Personal project (purely for learning) to briefly explore setting up a few components(kafka, spark, grpc etc.) in a simple producer consumer application written in Python

License

Notifications You must be signed in to change notification settings

srivathsashreyas/metrics-collector-py

Repository files navigation

Overview

This is a personal project (purely for learning) to briefly explore setting up a few components in a simple producer consumer application. The components include:

  1. Producer -> A simple FastAPI microservice which generates a json message representing an action (in this case 'login') performed by a user. The message is sent to a Kafka broker
  2. Kafka Broker -> Used to store messages sent by the producer. The processor component streams messages from the broker
  3. Processor -> A Spark based application which uses structured streaming to pull messages from the kafka broker. It processes the messages, computes the count of a particular action and writes the result to redis
  4. Redis -> Used to store the raw data (login information) and the metrics (count of logins)
  5. Grpc Server -> A simple grpc server which exposes an api to retrieve the raw data and/or metrics from Redis
  6. Grpc Client/Consumer -> A FastAPI microservice which includes a grpc client that interacts with the grpc server to retrieve the raw data and/or metrics

Structure

The project is structured as follows:

  1. client/ -> Includes logic for the grpc client/consumer component
  2. db/ -> Includes logic to connect to redis
  3. grpc_config/ -> Includes the proto file and generated grpc code
  4. processor/ -> Includes logic for the spark based processor component
  5. producer/ -> Includes logic for the producer component
  6. server/ -> Includes logic for the grpc server component
  7. deploy/client -> Includes k8s manifest and Dockerfile for the consumer component
  8. deploy/processor -> Includes k8s manifest and Dockerfile for the processor component
  9. deploy/producer -> Includes k8s manifest and Dockerfile for the producer component
  10. deploy/server -> Includes k8s manifest and Dockerfile for the grpc server component
  11. deploy/kafka -> Includes k8s manifest to setup a kafka broker
  12. deploy/redis -> Includes k8s manifest to setup a redis instance
  13. deploy/ingress_config -> Includes logic to apply the ingress-nginx-controller and setup metallb for load balancing. Note: you may need to configure the pool of IPs in the metallb-config.yaml file based on your local setup

Prerequisites

  1. Python 3.12 (it should work with 3.x versions, but not tested)
  2. Colima (on macOS).
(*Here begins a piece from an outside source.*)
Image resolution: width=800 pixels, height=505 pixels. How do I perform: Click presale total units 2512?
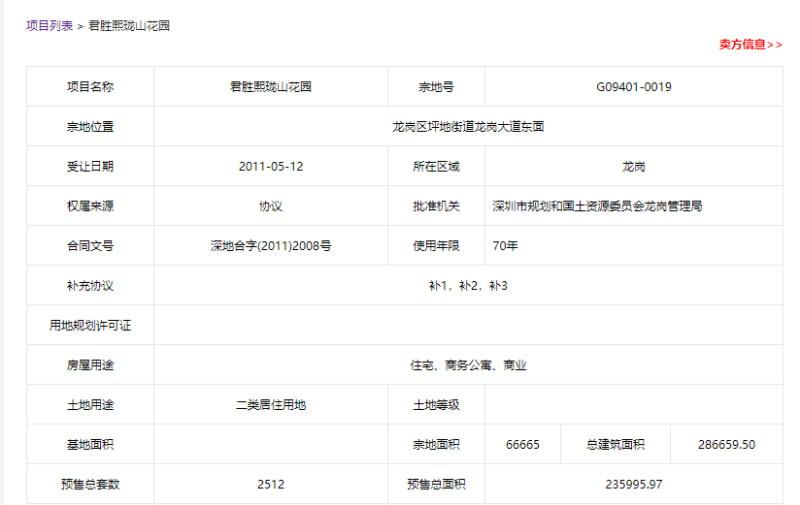tap(270, 485)
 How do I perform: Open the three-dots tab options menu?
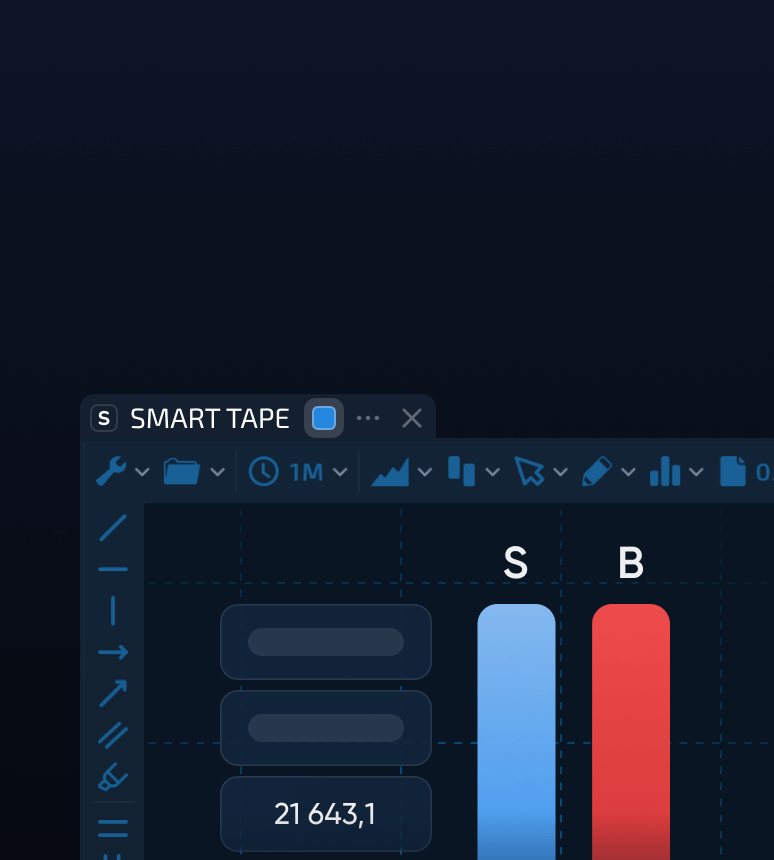pyautogui.click(x=368, y=418)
This setup should work on k3s running directly on a linux machine as well (not tested)
  3. Podman or Docker (to build container images)
  4. kubectl
  5. Helm (to install ingress-nginx-controller)
  6. Maven (to retrieve the spark-sql-kafka jar and its dependencies, tested with v3.9.11)
  7. Java (to run maven commands, tested with openjdk v17.0.16)

Manual Deployment Steps (Local with Colima)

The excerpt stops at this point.